The new magazine "Technologist" of the EuroTech Universities starts at June 24. (Foto: A. Heddergott / TUM)
24.06.2014, Campus news
A new European science magazine is being launched today. Technologist is the fruit of a partnership between independent journalists and universities. It is available in three languages and is sold in 20 countries in continental Europe.
A new scientific magazine is hot off the presses. Technologist explores science with a modern and avant-garde attitude, fully embracing its European position. The first edition will run 45,000 copies in French, English and German. It’s the fruit of an unusual partnership between a team of independent journalists and four leading universities in the area of technology and innovation: Technical University of Denmark, Ecole Polytechnique Fédérale de Lausanne, Eindhoven University of Technology, and Technische Universität München. From today, Technologist is available for purchase in 20 European countries, including France, Switzerland, Germany, the Netherlands and Denmark.
“Europeans hear about research done in their own country and in English-speaking countries, but often have no idea what’s going on in neighboring countries,” says Daniel Saraga, Editor in Chief of Technologist. “The result is a general impression that most science is done in the U.S., whereas European research is incredibly dynamic.” The ambition of the new magazine is an attempt to rebalance the scales.

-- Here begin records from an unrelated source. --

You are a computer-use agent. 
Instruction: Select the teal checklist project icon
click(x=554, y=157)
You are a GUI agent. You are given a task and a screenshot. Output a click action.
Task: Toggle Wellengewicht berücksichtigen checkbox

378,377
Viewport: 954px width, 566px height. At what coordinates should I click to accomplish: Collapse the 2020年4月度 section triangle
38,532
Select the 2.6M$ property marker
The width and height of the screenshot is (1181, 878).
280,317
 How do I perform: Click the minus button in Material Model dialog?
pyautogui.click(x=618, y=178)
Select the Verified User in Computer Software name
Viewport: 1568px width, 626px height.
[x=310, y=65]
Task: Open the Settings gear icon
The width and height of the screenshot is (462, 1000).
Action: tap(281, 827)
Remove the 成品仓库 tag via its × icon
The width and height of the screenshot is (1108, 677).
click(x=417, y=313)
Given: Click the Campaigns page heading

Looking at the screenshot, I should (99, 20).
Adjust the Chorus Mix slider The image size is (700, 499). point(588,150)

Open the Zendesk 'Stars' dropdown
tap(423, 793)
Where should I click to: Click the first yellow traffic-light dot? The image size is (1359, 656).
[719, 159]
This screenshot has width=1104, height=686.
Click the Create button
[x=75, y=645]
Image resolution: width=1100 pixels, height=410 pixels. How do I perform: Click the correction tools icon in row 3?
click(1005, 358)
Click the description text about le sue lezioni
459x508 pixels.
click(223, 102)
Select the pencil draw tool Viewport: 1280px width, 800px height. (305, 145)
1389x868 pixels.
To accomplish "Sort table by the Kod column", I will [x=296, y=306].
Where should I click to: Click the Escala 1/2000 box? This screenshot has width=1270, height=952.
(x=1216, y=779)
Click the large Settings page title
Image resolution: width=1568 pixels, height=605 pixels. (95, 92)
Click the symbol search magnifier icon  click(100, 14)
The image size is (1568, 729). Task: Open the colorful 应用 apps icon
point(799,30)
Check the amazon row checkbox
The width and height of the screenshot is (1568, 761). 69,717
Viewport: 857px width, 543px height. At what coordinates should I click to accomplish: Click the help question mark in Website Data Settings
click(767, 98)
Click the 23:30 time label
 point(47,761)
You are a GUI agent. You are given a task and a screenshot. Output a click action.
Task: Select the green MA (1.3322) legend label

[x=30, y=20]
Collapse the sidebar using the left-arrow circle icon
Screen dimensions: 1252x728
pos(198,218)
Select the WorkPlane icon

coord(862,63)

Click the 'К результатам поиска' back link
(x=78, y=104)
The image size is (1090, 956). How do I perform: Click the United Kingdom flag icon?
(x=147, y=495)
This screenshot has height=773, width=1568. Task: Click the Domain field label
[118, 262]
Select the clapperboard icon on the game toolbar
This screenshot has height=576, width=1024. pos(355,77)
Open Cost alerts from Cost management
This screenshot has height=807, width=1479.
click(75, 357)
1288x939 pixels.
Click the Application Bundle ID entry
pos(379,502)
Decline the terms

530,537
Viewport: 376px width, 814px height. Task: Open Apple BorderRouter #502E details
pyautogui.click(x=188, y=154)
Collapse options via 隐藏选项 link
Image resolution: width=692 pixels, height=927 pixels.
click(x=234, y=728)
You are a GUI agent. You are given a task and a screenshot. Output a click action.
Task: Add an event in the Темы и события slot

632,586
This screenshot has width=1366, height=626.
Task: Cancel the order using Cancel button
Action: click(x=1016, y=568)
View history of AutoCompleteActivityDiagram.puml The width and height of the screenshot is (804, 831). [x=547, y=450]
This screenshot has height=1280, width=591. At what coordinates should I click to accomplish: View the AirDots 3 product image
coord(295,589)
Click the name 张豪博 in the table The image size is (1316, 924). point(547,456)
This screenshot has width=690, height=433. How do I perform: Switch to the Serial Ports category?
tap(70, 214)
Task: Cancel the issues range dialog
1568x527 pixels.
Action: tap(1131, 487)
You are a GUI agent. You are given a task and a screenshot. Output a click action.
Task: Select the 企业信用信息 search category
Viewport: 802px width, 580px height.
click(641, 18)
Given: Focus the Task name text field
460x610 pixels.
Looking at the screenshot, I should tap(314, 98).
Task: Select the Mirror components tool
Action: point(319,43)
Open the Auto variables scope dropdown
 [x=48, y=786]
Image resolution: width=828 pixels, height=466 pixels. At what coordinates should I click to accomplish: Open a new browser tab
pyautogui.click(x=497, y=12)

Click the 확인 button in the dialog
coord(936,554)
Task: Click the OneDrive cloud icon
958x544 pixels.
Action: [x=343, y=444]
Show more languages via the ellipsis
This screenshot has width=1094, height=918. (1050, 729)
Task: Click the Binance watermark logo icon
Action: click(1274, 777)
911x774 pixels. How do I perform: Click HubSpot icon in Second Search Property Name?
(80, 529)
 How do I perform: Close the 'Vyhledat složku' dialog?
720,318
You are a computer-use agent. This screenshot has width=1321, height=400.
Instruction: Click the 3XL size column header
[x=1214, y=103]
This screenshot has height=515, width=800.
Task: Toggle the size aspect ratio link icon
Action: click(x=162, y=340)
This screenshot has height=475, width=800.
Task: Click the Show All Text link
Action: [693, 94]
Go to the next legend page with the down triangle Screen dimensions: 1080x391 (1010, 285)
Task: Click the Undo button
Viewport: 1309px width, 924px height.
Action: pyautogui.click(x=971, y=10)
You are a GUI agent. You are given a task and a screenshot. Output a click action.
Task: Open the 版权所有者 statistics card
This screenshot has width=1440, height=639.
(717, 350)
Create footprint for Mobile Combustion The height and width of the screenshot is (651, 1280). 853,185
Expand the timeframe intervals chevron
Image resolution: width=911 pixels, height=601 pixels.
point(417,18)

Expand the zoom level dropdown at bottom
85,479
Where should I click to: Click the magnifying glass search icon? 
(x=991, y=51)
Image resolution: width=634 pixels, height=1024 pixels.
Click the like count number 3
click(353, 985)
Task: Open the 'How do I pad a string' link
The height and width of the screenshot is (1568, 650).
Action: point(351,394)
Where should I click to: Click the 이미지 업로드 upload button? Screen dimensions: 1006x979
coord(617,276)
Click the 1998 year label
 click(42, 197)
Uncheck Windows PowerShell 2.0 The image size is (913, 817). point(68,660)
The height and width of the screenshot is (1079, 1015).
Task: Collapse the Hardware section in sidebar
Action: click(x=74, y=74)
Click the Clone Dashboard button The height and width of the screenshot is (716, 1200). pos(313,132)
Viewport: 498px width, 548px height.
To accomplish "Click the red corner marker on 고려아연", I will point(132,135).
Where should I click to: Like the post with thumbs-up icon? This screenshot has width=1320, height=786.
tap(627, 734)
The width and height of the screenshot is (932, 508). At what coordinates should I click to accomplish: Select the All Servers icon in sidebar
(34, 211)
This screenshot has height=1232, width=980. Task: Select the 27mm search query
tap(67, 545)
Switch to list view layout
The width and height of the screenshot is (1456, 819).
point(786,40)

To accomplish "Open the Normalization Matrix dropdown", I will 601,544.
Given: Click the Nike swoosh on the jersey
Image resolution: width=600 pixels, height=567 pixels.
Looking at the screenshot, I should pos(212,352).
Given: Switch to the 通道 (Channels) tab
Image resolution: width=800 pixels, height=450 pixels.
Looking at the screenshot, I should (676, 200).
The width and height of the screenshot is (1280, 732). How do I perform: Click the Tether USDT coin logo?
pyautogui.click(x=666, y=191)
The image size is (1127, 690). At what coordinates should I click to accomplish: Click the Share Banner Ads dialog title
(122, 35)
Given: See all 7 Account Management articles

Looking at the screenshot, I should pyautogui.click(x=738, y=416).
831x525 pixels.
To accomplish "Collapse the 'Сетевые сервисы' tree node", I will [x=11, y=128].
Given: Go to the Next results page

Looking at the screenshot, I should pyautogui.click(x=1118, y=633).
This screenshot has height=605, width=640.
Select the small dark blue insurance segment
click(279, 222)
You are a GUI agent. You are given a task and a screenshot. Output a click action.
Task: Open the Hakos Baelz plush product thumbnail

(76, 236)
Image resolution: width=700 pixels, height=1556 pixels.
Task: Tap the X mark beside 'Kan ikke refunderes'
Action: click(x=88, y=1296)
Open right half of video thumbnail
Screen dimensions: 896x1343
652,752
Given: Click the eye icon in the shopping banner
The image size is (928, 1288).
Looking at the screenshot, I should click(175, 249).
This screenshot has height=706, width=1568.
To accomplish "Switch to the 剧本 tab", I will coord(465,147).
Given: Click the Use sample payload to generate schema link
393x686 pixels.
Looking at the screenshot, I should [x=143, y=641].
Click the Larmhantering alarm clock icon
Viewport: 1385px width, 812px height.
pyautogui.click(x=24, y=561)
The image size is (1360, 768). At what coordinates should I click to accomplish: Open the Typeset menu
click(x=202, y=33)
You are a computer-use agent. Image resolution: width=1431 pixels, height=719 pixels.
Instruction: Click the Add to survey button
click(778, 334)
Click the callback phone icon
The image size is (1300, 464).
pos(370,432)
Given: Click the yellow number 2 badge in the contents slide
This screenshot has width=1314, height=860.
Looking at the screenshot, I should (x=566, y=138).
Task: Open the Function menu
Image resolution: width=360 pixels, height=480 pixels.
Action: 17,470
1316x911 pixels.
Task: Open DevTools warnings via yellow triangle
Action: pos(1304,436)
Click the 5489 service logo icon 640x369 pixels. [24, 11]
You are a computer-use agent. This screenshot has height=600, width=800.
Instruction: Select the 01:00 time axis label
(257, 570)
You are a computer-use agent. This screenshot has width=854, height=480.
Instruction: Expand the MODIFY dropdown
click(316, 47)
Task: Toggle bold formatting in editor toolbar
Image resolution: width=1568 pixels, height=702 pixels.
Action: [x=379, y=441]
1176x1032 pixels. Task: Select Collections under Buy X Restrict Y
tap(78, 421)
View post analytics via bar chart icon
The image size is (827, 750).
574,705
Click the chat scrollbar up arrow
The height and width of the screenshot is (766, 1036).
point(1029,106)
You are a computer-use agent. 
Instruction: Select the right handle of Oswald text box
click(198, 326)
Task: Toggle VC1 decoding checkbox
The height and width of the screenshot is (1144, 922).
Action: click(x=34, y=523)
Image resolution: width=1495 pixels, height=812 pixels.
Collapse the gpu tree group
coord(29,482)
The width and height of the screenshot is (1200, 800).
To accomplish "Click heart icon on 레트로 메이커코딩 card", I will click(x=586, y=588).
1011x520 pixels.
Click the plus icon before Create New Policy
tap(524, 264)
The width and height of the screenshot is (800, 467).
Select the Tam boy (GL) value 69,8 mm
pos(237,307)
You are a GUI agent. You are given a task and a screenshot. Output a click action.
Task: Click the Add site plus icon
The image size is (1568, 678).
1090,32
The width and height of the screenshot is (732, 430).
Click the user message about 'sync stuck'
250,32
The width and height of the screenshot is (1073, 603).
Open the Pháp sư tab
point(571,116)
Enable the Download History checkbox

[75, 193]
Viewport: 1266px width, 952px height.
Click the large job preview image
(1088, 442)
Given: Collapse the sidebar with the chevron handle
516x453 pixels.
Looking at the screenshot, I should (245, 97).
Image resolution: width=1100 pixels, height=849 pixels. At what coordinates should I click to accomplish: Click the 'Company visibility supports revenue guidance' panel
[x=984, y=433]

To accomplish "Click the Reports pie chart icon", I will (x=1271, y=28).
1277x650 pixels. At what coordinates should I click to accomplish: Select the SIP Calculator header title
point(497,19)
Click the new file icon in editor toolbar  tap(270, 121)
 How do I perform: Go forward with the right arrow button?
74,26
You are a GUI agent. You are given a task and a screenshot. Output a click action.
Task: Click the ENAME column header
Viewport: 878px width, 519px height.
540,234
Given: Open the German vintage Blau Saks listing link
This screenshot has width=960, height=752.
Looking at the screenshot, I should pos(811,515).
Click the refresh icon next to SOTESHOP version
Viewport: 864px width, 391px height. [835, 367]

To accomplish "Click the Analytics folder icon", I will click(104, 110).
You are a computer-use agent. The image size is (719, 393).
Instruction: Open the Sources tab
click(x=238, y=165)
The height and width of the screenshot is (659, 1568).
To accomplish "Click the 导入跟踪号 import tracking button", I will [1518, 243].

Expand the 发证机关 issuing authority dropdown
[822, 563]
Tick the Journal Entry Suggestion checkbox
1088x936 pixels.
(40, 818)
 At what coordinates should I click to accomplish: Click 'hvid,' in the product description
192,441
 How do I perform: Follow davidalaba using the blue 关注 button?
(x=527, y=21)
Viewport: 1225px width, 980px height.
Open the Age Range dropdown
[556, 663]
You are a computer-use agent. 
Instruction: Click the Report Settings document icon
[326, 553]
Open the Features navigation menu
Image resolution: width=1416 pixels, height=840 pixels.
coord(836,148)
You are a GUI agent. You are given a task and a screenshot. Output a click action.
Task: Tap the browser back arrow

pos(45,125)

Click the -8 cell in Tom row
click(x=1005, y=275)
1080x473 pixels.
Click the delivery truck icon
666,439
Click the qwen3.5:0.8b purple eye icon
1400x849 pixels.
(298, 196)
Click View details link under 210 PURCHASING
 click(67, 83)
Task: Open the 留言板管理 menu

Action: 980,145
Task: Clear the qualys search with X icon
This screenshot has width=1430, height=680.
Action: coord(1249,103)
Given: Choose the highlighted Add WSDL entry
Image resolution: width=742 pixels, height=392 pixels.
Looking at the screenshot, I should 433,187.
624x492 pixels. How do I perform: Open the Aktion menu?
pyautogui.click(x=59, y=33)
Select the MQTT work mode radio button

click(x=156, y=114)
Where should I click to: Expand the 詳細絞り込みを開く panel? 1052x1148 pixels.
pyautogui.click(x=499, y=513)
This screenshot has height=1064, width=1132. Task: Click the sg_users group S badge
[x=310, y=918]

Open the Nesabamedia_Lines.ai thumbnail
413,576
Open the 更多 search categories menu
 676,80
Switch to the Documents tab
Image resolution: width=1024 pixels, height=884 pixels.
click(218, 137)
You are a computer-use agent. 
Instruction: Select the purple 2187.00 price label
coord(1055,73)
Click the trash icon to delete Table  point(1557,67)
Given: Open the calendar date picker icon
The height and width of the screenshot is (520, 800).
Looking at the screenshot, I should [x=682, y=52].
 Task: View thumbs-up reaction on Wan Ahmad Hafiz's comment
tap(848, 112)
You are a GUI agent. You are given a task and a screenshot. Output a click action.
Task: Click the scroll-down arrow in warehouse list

Technologist’s model is one that is not often seen in the media: it is edited independently but funded by the partner universities. “One of our models is the MIT Technology Review,” explains Saraga. “It has proven that information can be treated objectively and in an interesting manner even though it’s funded by an institution. We discuss content with our partner universities, but we maintain our independence as to the way in which we present the information.”
Fracking: comparing the U.S. and Europe
Although Technologist has a distinctly European tone, that doesn’t mean it ignores the rest of the world. The first edition covers “augmented reality” and describes research on robotic prostheses being developed in Switzerland, Germany and Brazil that could give paralyzed individuals the ability to walk again. A special section on shale gas compares the situation in the U.S. and Europe and looks at the political and scientific controversies surrounding hydraulic fracking. “Europe is home to some of the most interesting scientific programs in the world, and we have access to top experts in every subject from the universities on the continent,” says Saraga.
The magazine calls upon the contributions of a fleet of high-caliber journalists based throughout Europe who write for magazines such New Scientist, Nature, Spiegel and La Recherche, and well-known graphic designers and illustrators who contribute to publications such as Domus, Wallpaper and Newsweek. The team is coordinated in Switzerland by the LargeNetwork Press Agency, and the website is managed in Copenhagen by a scientific editor.
For the partner universities, it is critical that Europe’s scientific face has a strong media presence and that citizens are informed of scientific progress on the continental scale. This is why the project was included as part of their Eurotech consortium.
Launched on June 24, 2014 at the EuroScience Open Forum (ESOF) in Copenhagen, Technologist aims to bridge, even modestly, the divide in language and culture. Science has no frontiers, and the magazine is dedicated to satisfying the curiosity of all science enthusiasts – Europeans or not.